Electronic Order in the Court looks at the interesting but slightly worrying rise of the use of technology - especially PowerPoint in US courts. How are juries going to be affected by the travesties of communication that PowerPoint seems to favour?
Archive for May, 2003
Self-Repairing Computers is really about self-repairing apps, but is interesting, nevertheless.
As SARS become the next six degrees of separation / network effect disease, Could It Be A Big World After All? looks at the original Milgram data to show that there aren’t really six degrees at all. It’s rather more than that.
Long term review of the P800 suggests it’s not for me!
Playing video games not so mindless. Apparently those days playing NOLF has made my vision more acute. Hurray!
Justice Bedsworth tells us how to get rich. A humorous read.
Stating the Obvious suggests that there’s a frightening agenda in the US at the moment.
But the people now running America aren’t conservatives: they’re radicals who want to do away with the social and economic system we have, and the fiscal crisis they are concocting may give them the excuse they need. The Financial Times, it seems, now understands what’s going on, but when will the public wake up?
Studies in Intelligence looks at how the CIA uses IT to gather intelligence. Not an easy job being a CIA analyst, I think.
There’s a Wynton Marsalis fan club with an RSS feed. There should be loads more of these. Can’t think of anyone I’d sign up for right now, but imagine all those teens.
The Geek Test. There’s no question on there saying “I am such a geek that I don’t even need to take the test, as I am currently viewing source to see how it works.”
Update: only 29% - Total Geek
World’s largest flower opens. Should I get one for my garden?
When business comes to RSS we’ll need to be able to count how many unique subscribers we have to a particular RSS feed. None of the solutions seems particularly right, as yet.

= Excerpted records =
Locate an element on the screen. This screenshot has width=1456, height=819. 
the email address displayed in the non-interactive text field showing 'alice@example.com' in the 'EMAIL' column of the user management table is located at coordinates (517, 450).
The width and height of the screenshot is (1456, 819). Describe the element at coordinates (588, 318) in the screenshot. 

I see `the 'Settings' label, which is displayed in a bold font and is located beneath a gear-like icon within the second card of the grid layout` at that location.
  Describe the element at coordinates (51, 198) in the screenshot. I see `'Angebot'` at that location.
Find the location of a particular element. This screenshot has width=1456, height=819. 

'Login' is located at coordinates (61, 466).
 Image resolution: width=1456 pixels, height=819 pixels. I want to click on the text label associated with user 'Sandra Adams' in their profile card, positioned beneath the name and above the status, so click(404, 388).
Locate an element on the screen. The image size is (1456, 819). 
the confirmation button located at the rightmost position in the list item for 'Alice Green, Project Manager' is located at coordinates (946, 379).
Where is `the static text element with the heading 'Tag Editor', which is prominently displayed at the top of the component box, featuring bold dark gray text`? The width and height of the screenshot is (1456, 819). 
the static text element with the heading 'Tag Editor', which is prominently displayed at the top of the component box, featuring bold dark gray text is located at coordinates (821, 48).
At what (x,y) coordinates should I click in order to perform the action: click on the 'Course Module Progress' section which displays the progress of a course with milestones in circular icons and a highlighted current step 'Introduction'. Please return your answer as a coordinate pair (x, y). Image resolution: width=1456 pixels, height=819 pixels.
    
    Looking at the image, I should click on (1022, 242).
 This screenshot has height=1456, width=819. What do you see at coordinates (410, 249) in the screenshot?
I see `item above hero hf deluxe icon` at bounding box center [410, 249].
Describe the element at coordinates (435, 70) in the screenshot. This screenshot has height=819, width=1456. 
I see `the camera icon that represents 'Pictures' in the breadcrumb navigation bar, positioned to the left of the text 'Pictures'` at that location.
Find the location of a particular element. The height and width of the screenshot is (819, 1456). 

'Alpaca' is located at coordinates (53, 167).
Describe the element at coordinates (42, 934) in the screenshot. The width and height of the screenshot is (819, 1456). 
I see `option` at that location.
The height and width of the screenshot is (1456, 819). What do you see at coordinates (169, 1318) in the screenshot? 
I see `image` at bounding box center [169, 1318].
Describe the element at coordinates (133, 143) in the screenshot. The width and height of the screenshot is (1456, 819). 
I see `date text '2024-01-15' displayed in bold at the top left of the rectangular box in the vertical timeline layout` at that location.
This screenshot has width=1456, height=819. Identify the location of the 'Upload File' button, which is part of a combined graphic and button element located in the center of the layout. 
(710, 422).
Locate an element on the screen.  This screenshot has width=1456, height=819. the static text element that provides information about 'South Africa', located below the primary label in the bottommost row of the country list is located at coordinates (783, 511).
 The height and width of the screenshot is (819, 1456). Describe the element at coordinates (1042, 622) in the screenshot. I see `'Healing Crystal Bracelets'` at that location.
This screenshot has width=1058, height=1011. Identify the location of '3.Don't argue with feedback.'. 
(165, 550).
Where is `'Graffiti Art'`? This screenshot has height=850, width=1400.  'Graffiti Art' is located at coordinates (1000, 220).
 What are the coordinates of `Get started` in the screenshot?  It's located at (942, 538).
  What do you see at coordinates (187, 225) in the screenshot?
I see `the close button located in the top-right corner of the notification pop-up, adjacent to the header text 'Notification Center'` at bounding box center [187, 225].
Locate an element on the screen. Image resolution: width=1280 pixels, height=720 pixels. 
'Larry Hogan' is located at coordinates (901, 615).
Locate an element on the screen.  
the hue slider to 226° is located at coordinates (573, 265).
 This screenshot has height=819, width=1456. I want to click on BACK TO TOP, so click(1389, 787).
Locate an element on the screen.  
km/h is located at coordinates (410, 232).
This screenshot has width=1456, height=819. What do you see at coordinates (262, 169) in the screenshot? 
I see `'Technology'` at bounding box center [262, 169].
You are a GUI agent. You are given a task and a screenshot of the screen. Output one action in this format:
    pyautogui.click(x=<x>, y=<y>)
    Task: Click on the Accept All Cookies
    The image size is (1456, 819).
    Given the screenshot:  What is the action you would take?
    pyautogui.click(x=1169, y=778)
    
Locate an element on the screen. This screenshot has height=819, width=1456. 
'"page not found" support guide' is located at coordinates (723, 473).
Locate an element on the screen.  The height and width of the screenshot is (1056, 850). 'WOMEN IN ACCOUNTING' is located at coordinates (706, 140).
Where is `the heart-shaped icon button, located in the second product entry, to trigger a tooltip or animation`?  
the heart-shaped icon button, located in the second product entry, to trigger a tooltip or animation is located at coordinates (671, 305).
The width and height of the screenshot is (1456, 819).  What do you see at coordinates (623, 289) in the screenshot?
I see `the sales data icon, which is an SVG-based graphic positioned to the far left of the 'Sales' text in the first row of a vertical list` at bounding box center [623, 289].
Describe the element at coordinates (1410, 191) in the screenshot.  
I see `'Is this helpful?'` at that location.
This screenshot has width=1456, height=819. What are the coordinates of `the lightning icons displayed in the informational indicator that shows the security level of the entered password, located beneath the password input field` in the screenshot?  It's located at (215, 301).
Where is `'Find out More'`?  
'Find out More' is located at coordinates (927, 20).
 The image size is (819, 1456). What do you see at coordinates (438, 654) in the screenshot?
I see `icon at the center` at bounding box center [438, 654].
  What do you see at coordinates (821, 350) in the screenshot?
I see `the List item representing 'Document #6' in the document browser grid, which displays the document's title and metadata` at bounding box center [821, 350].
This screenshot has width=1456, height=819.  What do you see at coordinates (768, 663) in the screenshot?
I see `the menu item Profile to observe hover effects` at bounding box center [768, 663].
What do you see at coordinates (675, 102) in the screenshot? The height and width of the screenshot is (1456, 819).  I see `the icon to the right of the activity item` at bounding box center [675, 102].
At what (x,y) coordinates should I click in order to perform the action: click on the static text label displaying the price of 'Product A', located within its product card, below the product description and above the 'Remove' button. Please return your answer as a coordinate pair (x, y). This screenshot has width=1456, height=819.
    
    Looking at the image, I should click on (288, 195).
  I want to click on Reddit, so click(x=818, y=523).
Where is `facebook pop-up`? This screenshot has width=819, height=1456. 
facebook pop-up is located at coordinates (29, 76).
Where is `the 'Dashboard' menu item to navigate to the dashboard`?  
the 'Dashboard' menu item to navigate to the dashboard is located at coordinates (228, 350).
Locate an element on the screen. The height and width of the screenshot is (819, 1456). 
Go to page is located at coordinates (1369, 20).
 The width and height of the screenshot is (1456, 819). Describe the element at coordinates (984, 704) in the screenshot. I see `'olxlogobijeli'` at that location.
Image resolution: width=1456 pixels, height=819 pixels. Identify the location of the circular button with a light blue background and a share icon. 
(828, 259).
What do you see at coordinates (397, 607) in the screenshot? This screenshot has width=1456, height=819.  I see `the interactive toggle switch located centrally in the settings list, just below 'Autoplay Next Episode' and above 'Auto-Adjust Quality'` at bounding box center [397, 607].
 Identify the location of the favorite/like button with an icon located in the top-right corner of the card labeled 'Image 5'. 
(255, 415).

= What to work on =
#1 Can you copy the section of the May 2003 blog archive starting at "Studies in Intelligence" and ending at "all those teens."?
#2 Can you pick up the May 2003 blog archive after its last line and write the next part?

= Answer list =
#1
Studies in Intelligence looks at how the CIA uses IT to gather intelligence. Not an easy job being a CIA analyst, I think.
There’s a Wynton Marsalis fan club with an RSS feed. There should be loads more of these. Can’t think of anyone I’d sign up for right now, but imagine all those teens.

#2
Ben points to the infrared zoo which is here if you need it! Thanks to Kazaa I can now say that I had never heard of the Rasmus track he mentioned, but that I’m in the process of downloading it now! Get the picture, you music industry? If it was 50p to do this, I’d probably have done it anyway, Ben would have had a link to the download from his blog and would have got an affiliate fee, etc, etc. btw I like the other two Rasmus tunes I downloaded for comparison. I like them.
update: I understand why the reference now.
SpamPal now has SpamPal: IMAP4 and SMTP support. This allows for a really smart addition to the whitelisting options: automatically whitelist anyone I send mail to. Brilliant.
Ben points to some useful theories on the weapons of mass destruction, and a particularly good FOIA repository.
Josh Allen on the difficulties of combining leaf nodes, CxOs and bloggers.
Listen.com has reduced the price per song to , following a 49c promotion earlier in the year. Finally, the industry is using the massive flexibility available online to do some demand elasticity testing. At bloody last.
Apparently you can download music legally in Spain. Nothing wrong with that, and it helps you learn spanish, too.
At 6 o’clock one morning, Austrian art group gelatin suctioned out a window on one of the top floors of the World Trade Center, shunted out a narrow balcony constructed of smuggled building materials, and posed on it while a helicopter flew by and took their photographs. An unbelievable, completely illegal, and fully secret stunt when it was performed, The B-Thing is now unbearably surreal, weirdly prescient, and forever unrepeatable.